# MK7 gear oil - anyone change theirs?



## surfstar (Mar 13, 2016)

This is my first new car, so I have the opportunity to take care of its maintenance from new. One thing I have come across, is that it is important to do an early oil change on gearboxes and differentials (not needed for me), as the break in metals have no filter to be caught in. Some suggest that an early oil change can greatly reduce lifetime wear / extend its time before failure (could be data from OTR trucks, too). 

So VW claims "lifetime" gearbox oil, which means you have a hard time finding a spec/part no. and quantity. 

*I do believe the p/n is G 052 527 A2* (for the 5MT transmission)

This came up on ETKA and in a reply from VW customer care. If you delve into VW gear oils, you will come across the most confusing list of p/ns. Who knows what they actually are in regards to specs and what came from the factory in your car. If you find the TDI thread where many were analysed, you'll see most are quite thin, some more in the 'normal' range. Not sure how much mpg is gained by the super thin fluids, but at least there aren't complaints of gearbox failures from them. 

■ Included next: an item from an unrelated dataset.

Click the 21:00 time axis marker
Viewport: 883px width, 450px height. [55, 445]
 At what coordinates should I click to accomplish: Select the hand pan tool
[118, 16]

I have found an in-between fluid (viscosity-wise), that lists the exact p/n spec and isn't too overpriced. I'll be using that at 5k to get my break in fluid out. The couple of places that carry G 052 527 A2, sell it for $35+ a quart! 

Fuchs' fluid that claims this p/n spec is one of the very thin fluids (75w). 
I'm going to try ROWE TopGear 75w80, as it is a little thicker, lists the p/n spec I have, and is also a quality synthetic. $15.30/qt is the best I've seen. 


My main question is, has anyone else changed their gearbox fluid early? Or am I the only one interested in very long term reliability? (I run most cars 200k+ miles) This topic seems to come up more on the TDI forums. Although, I have a 5spd and different trans, so I'm hoping more TSI manual owners are on here to chime in.


----------



## GOLF 4 LIFE (Mar 30, 2016)

Can't hurt and IMHO can't hurt, I also do 5K mile engine oil and oil filter changes. I would never do 10K mile oil/oil filter.
Way too long.


----------



## rommeldawg (May 25, 2009)

http://www.liqui-moly.de/liquimoly/produktdb.nsf/id/en_4433.html?OpenDocument&land=DE


----------



## surfstar (Mar 13, 2016)

Way too thick. 

VW p/ns (G52s) seem to come in around 6.4 cst @100. That is 14.5 and not recommended for my spec or similar VW spec/ p/ns.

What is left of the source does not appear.